To overcome these challenges, Schäfer’s and Anastassiades’ team combined two techniques called ion chromatography and tandem mass spectrometry. This advanced technology separates the pesticides from other substances in the sample using their electrical charges, and then precisely identifies them by measuring the mass of their molecular fragments. Ion chromatography is particularly suited for highly polar and charged chemicals, making it an ideal match for the pesticides in question.
One of the key elements in Schäfer’s method was optimising how samples are introduced into the ion chromatography and tandem mass spectrometry system. Normally, ion chromatography uses only water-based solvents, which don’t perform well in mass spectrometry. The team at CVUA Stuttgart solved this by adding a small flow of an organic solvent after the chromatography step but before detection. This improved the ability of the mass spectrometer to generate clear signals for glyphosate and other polar pesticides. The researchers tested different solvents and flow rates, to find the best combination for the most consistent and accurate results.
However, the team knew that matrix effects could vary significantly depending on the type of food being analysed. Therefore, they tested their method on a diverse set of food samples – including various fruits, vegetables, pulses, cereals, meat, and milk. These foods contain different natural substances that can interfere with pesticide detection. For example, lemons contain a high amount of citric acid, which was found to overlap with glyphosate in the detection system, making it harder to detect the pesticide accurately.
To reduce these interferences, Schäfer’s team explored a surprisingly simple solution: diluting the food extract before analysis. They found that a fivefold dilution dramatically reduced matrix effects while still keeping the detection sensitive enough to measure even small amounts of pesticide. In other words, by watering down the noise from the food matrix, they were able to get a clearer picture of the pesticide residues.

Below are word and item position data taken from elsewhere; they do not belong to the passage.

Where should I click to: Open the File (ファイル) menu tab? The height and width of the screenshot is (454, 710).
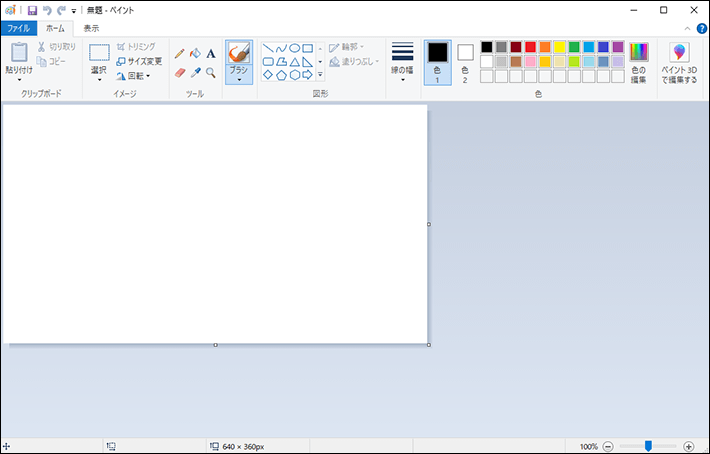[18, 28]
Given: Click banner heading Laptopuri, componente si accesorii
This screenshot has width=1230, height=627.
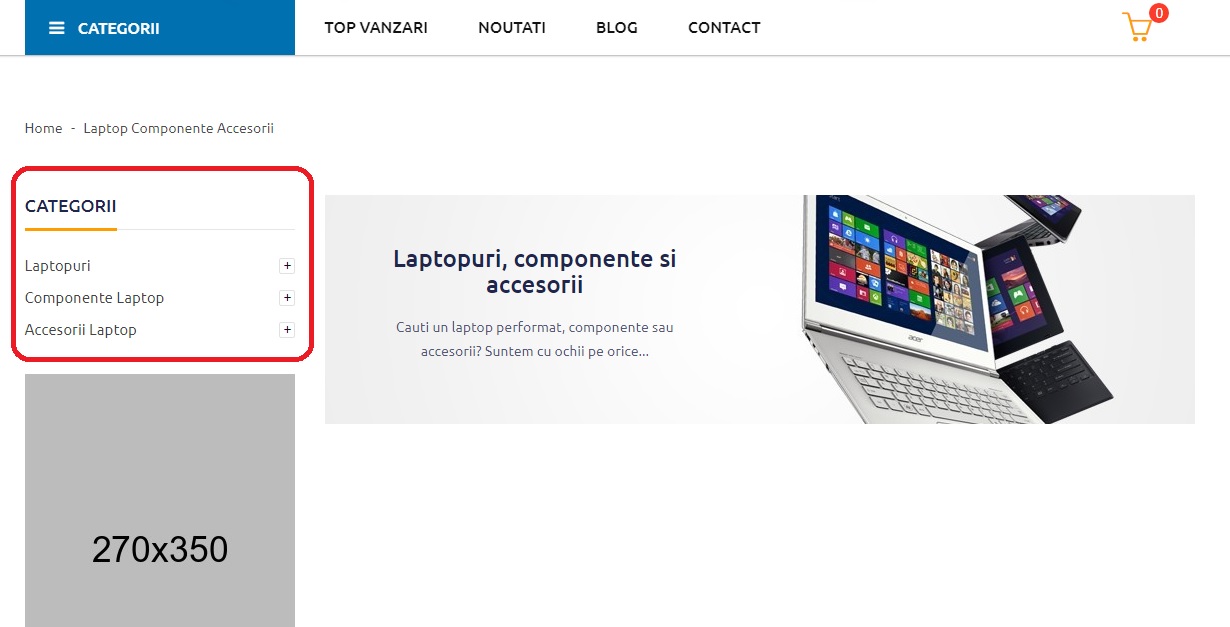Looking at the screenshot, I should pos(535,272).
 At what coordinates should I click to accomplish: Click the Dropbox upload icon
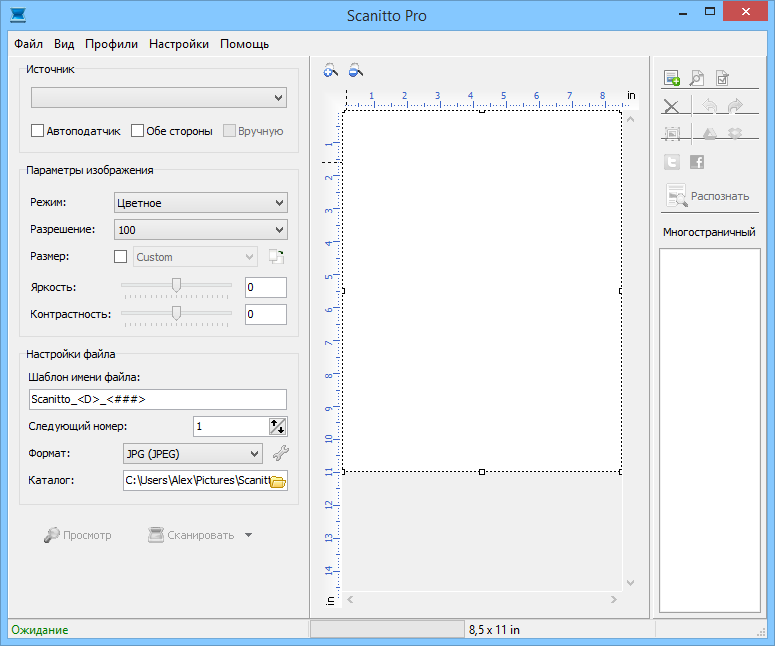pos(735,133)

The team also focused on a major issue in pesticide analysis: how to tell very similar substances apart. For example, glyphosate and its breakdown product N-acetyl-glyphosate are chemically similar and can sometimes interfere with each other’s signals. The team adjusted the conditions in the ion chromatography system to achieve better separation of these chemicals. This is crucial, because N-acetyl-glyphosate can sometimes break down in the detection system and falsely appear as glyphosate, leading to overestimated results.
To test the real-world performance of their method, Schäfer and her colleagues analysed over 130 actual food samples. They compared their results with those from two other state-of-the-art methods. The team’s ion chromatography-tandem mass spectrometry method was more consistent and less prone to interference in several challenging cases.
The team validated their new method according to European guidelines, to ensure it met rigorous standards for accuracy, precision, and reproducibility. In many cases, they achieved recovery rates of over 90%, which is excellent for such a challenging family of chemicals. Even in complex food matrices like soybeans or liver, the method showed reliable results.
Because the team’s method relies on simpler extraction steps, avoids derivatization, and uses widely available instruments, it is well-suited for adoption by regulatory labs and food safety agencies. It also offers a more holistic view by being able to detect multiple polar pesticides and their metabolites in a single run, which saves time and resources while providing comprehensive safety data.
In a world where public scrutiny of chemicals like glyphosate continues to grow, having better tools for detection is vital, not just for regulatory compliance, but for building public trust in the safety of our food supply.